TEXT BLOCK:
JenP - Mar 31, 2024 7:21:23 pm PDT #8084 of 8110

Was that thinking about you today, Laura. Much love to you.


javachik - Mar 31, 2024 8:24:58 pm PDT #8085 of 8110
Our wings are not tired.

Oh, Laura. That’s so hard, but it sounds like it went as possibly good as it could have gone without a complete reconciliation. I’m sure hopeful he comes around. I wonder if the weight he’s gained is from being in a depression.

On a *much* lower stakes level, I’ve got some similar themes happening this year, and I’m very anxious about how they’ll go. Mainly seeing ex-friends or people who just faded out of my life (when I did not want them to and made it expressly clear) at events that I will not miss just to avoid awkwardness. (I *am* missing one such event up in Exeter next weekend, but it’s only because I got my dates mixed up and have tickets for a Broadway show that I’m desperate to see.)


askye - Apr 01, 2024 5:13:26 am PDT #8086 of 8110
Thrive to spite them

Laura I'm really sorry you have to go through this. I hope your son comes to his senses soon.


askye - Apr 01, 2024 5:24:18 am PDT #8087 of 8110
Thrive to spite them

So in my weight loss/muscle gain thing ..I've noticed my bras seem tight where I normally have them hooked (on the last row of hooks) and I had to change to the middle for more room but that Is a little loose and my pull over comfy bras are a little tighter and less comfy.

I was frustrated because I lost weight how is it my chest is getting fatter?

And then at work I was moving things and it felt easier and then I realized maybe it's my muscles that have gotten bigger around my chest. Which is cool.

WRITTEN EXERCISE 1:
Answer these from the forum thread above:
(a) Where is the event that javachik is missing next weekend, and why?
(b) Which row of bra hooks did askye normally use, and which row was tried instead?
(c) What did askye realize while moving things at work?
WRITTEN EXERCISE 2: Pick up the forum thread from its last sentence and write the next few lines in the same casual style.

PROVIDED MATERIAL:

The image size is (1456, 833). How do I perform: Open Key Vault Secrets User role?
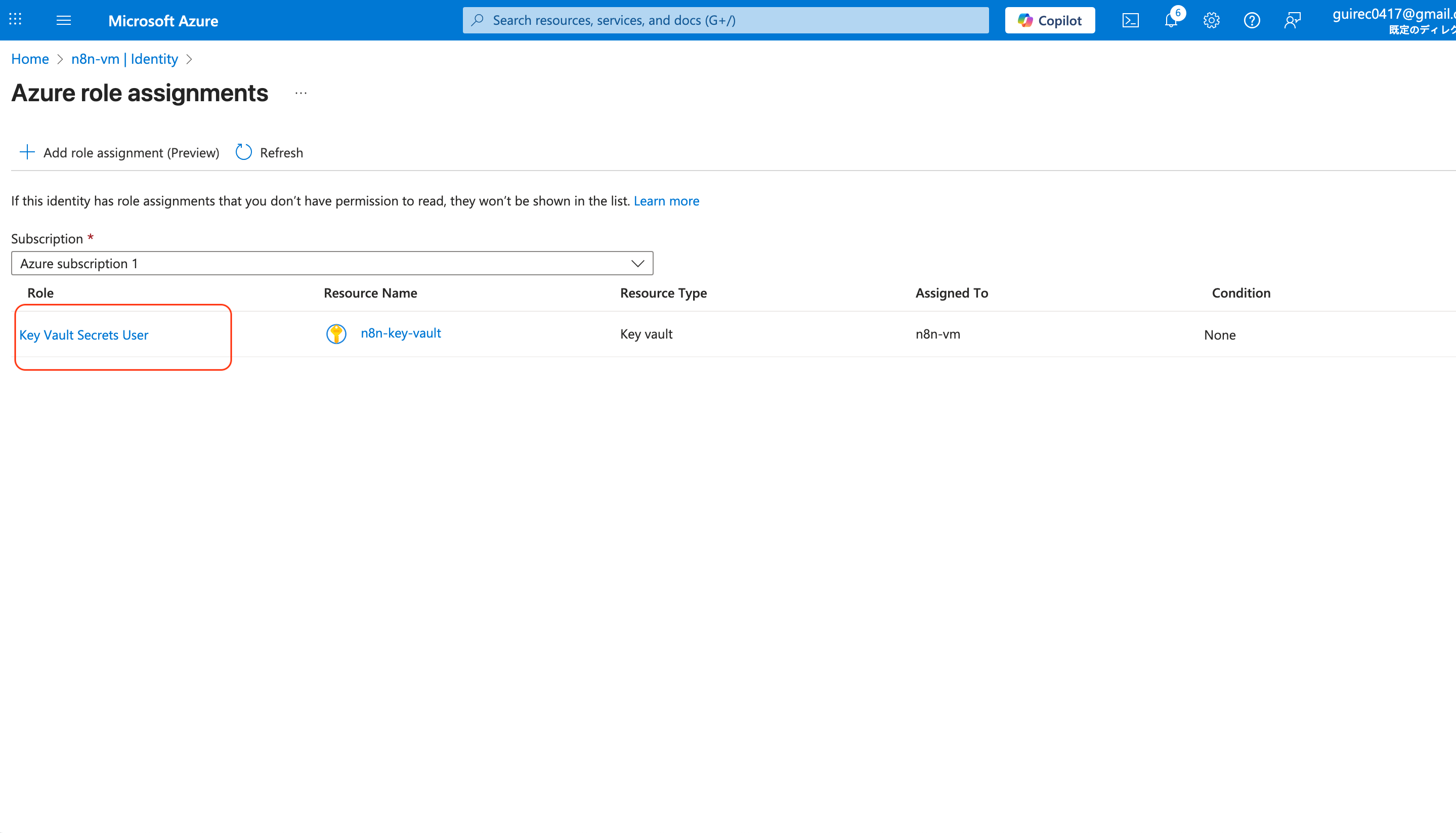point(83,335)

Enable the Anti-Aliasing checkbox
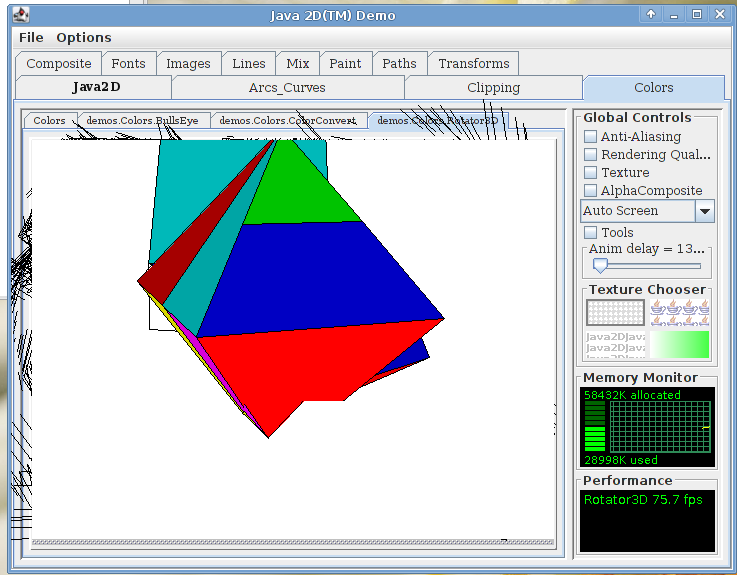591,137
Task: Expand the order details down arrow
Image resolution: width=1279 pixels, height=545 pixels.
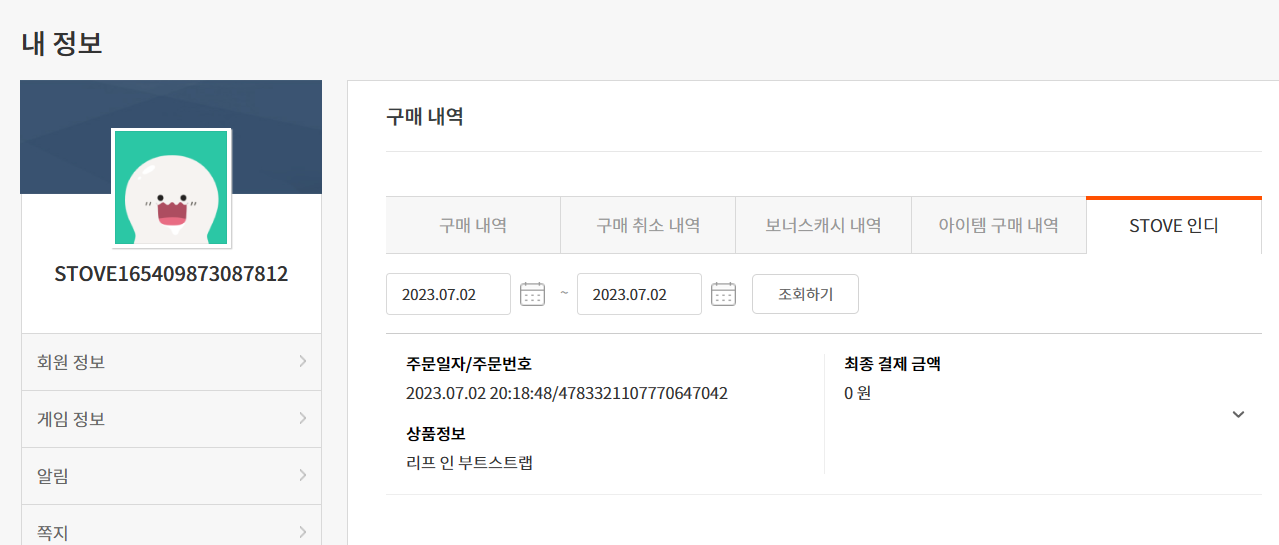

--

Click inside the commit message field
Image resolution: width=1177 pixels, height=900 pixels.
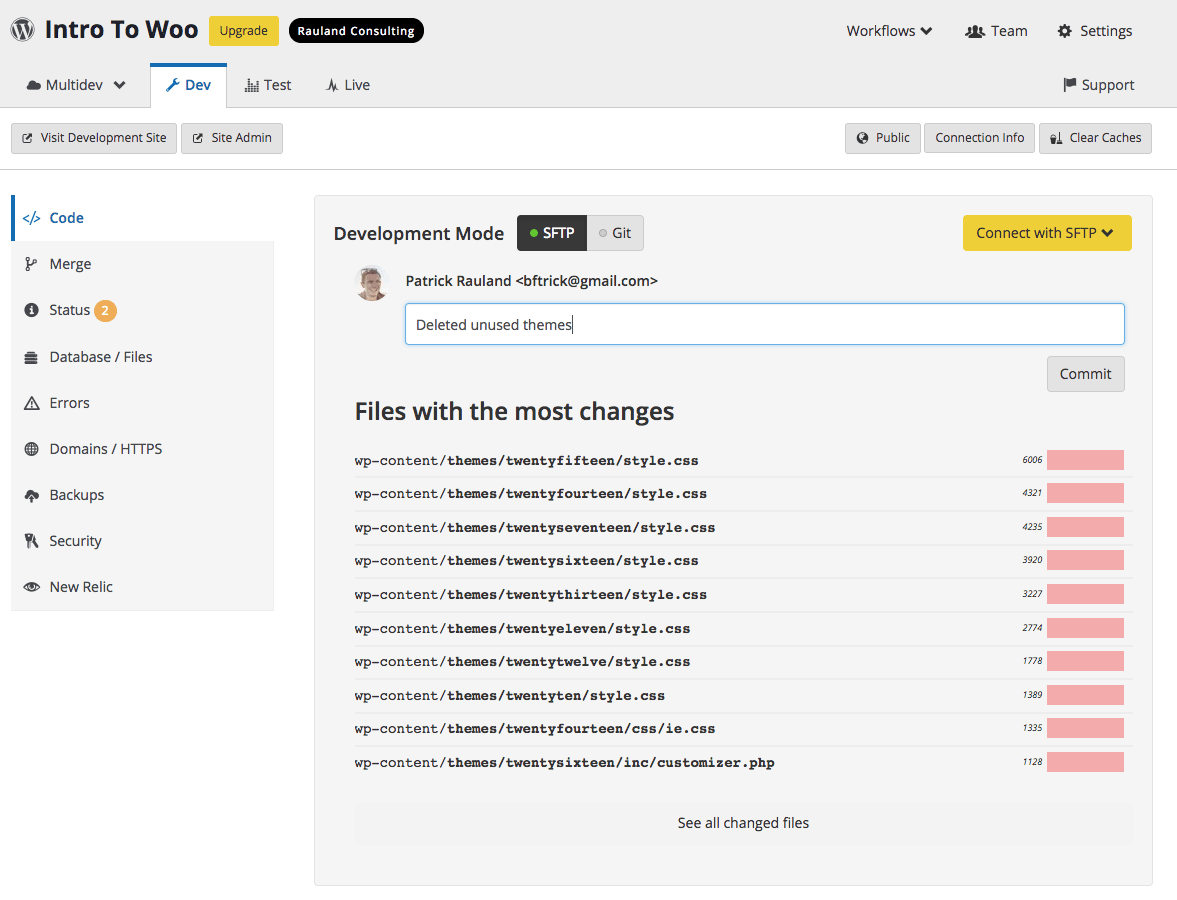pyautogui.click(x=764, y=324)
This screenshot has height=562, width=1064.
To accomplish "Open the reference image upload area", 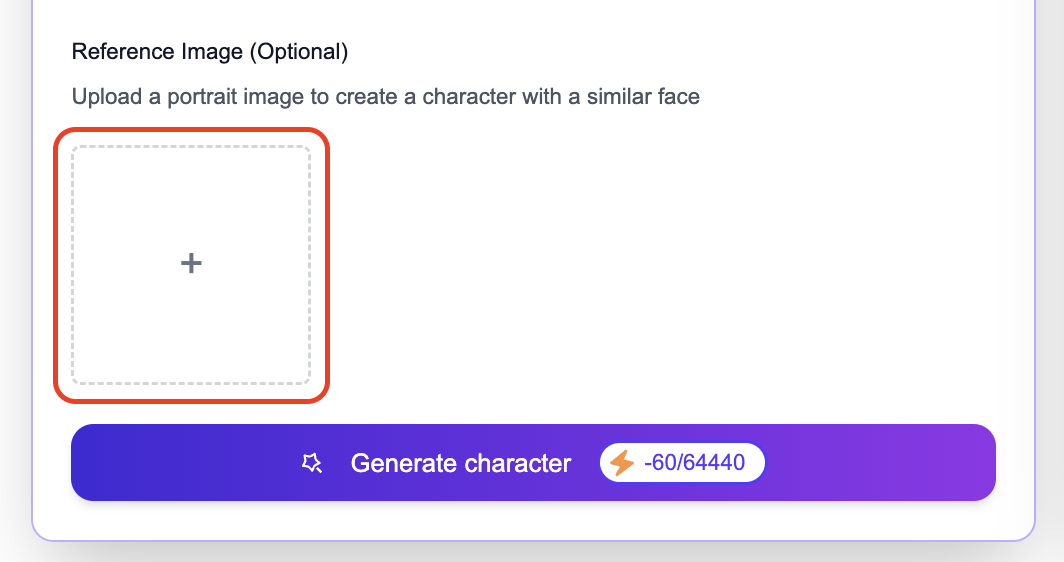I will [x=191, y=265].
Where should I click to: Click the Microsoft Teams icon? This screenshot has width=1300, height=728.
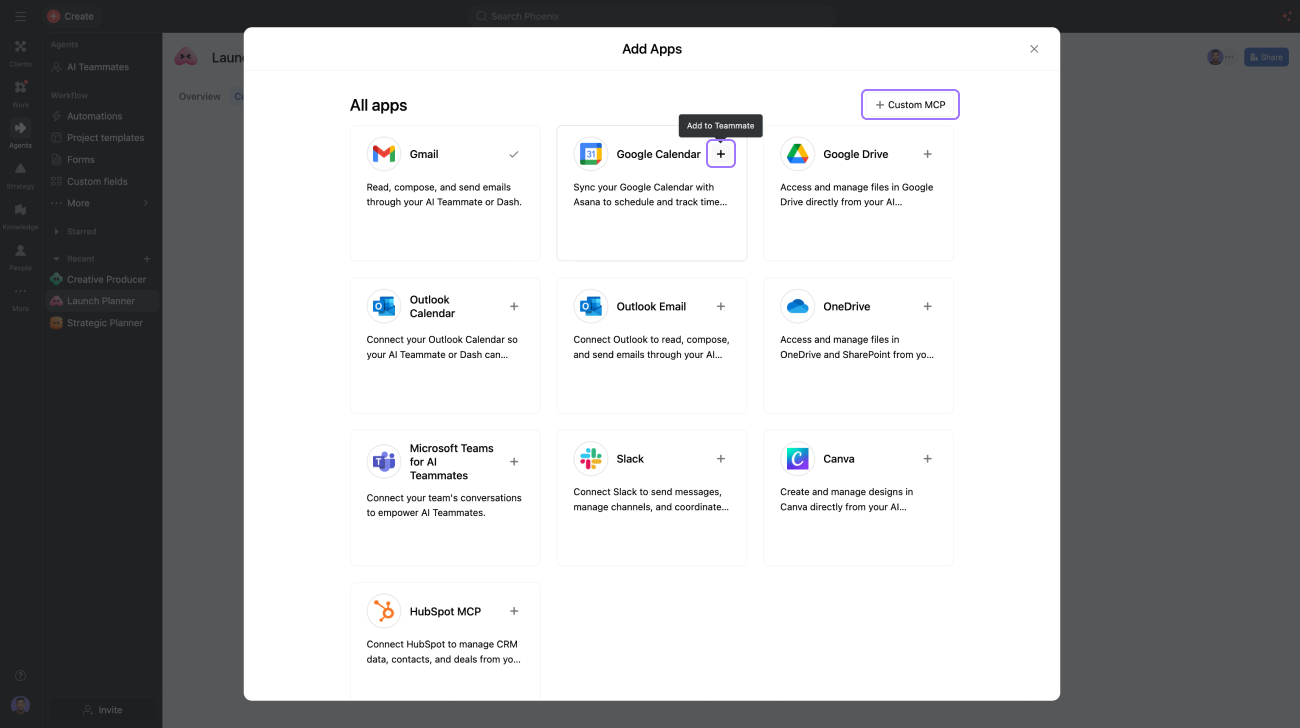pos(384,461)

==

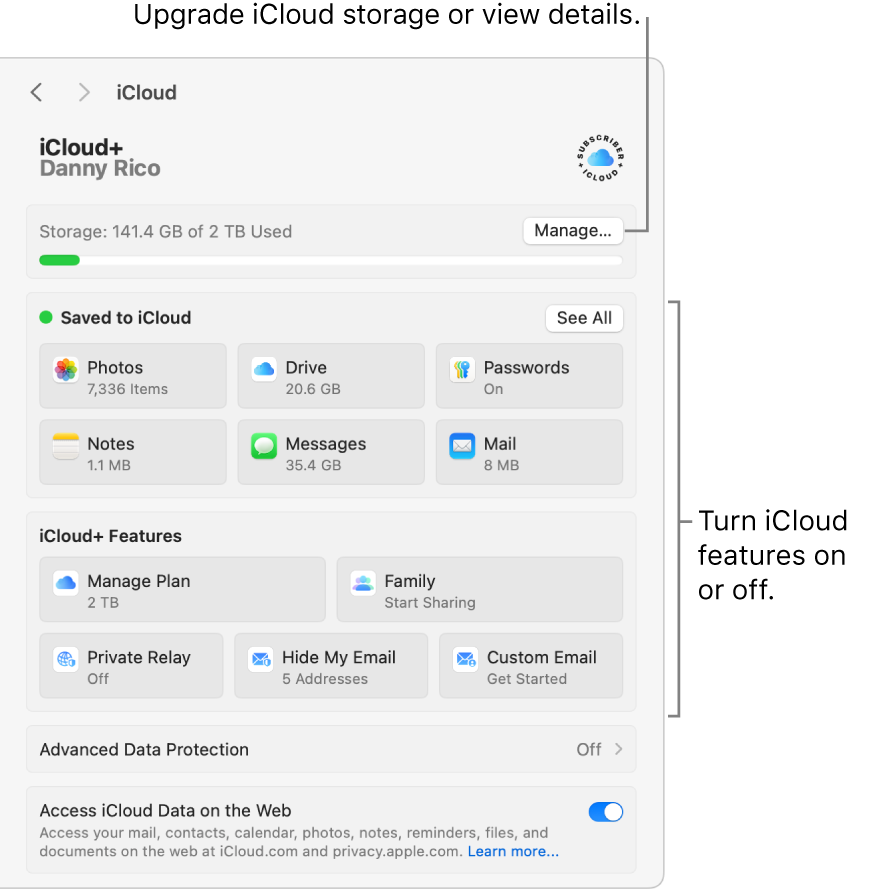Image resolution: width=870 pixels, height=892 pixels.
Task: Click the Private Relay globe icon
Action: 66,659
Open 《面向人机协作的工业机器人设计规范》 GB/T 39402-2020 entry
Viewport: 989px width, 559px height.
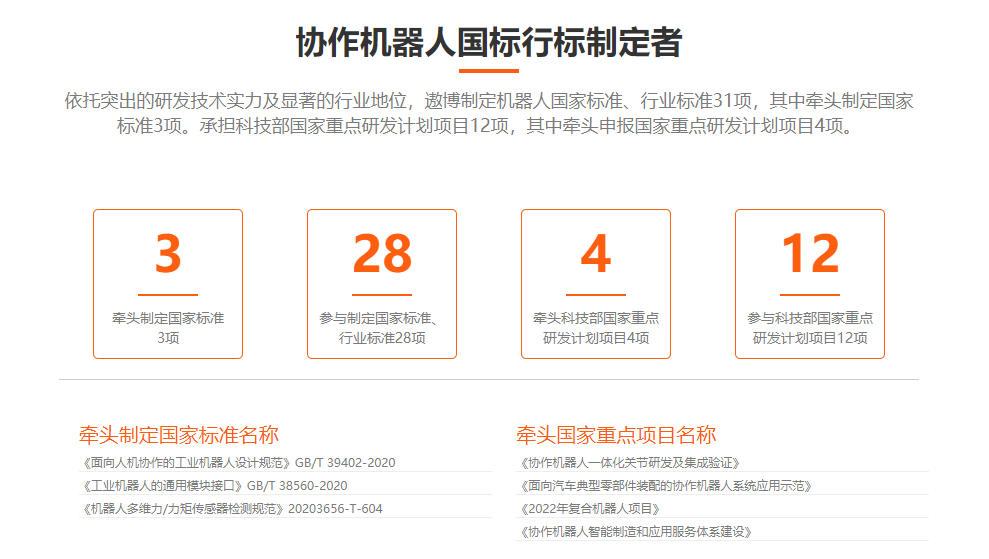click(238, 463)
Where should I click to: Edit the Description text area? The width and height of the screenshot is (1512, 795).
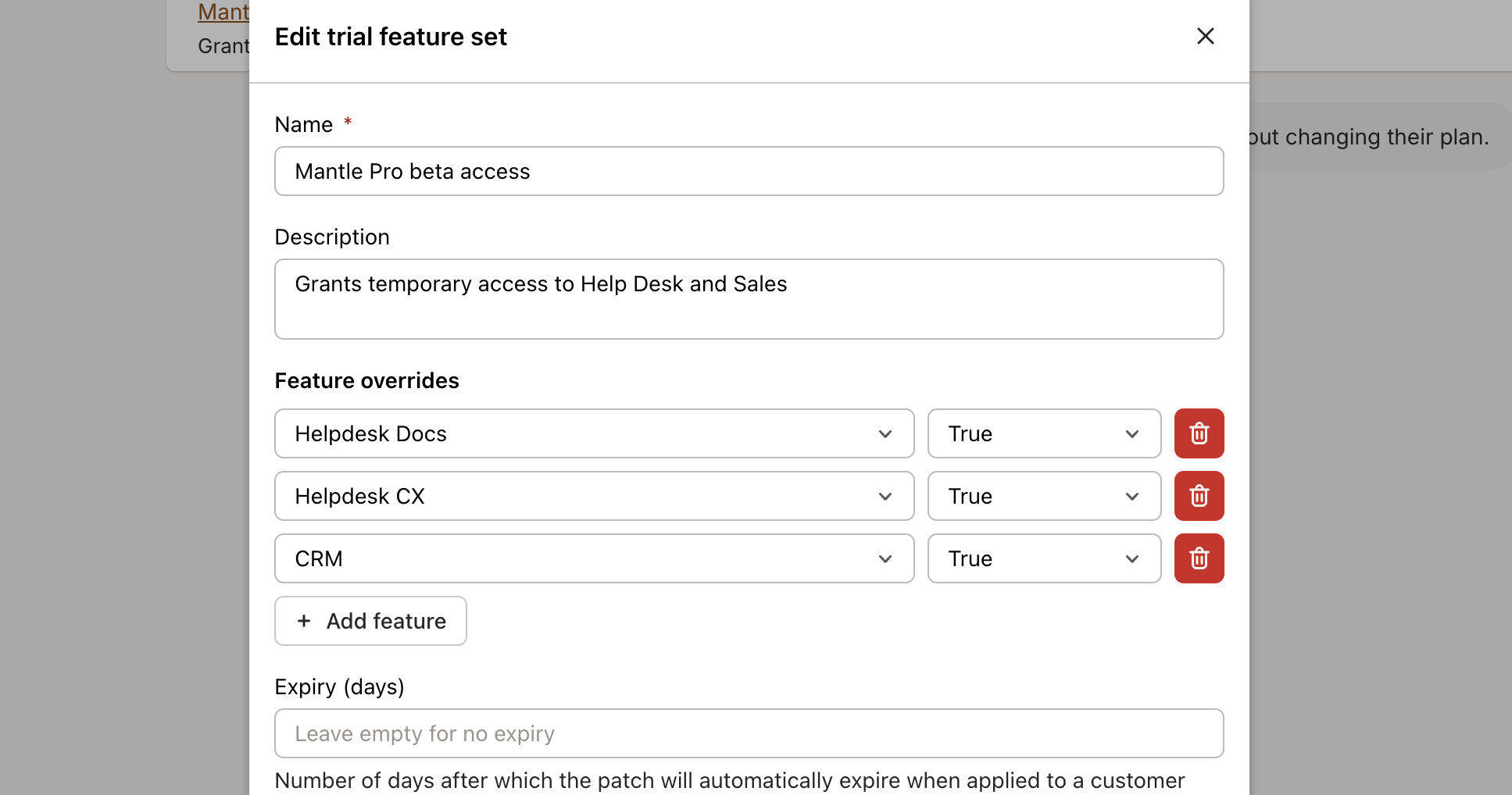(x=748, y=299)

RESPONSE 1:
(a) The event is up in Exeter. javachik is missing it because of mixed-up dates and tickets for a Broadway show.
(b) askye normally used the last row of hooks and switched to the middle row.
(c) askye realized that the muscles around the chest may have gotten bigger.

RESPONSE 2:
What is also cool is I was pulling a bag of flour off top stock and caught a glimpse of my bicep out of the corner of my eye. I don't think it's visible to anyone else but my biceps are now noticable to me when I bend my arm without having to flex them.


Laura - Apr 01, 2024 5:47:21 am PDT #8088 of 8110
Our wings are not tired.

Yes, I am determined to continue to do things even when there may be awkwardness. Breathe and do it. In the next month I have visitors coming who were close to Bobby, his favorite cousins from NY visiting for Spring Break, and my sisters and a whole bunch of local family here for the Air Show. I'm thinking I should let him know when these family gatherings will occur and let him know he would be welcomed. Maybe it would be easier for him with a bunch of other people. Maybe he would come with the kids. I can't imagine his wife coming. I don't know, but I feel like it is my role to try. I know he misses his close family but has put himself in a corner. (Note that I will swing to anger and never wanting to see them before the day is done. Emotions are still volatile.)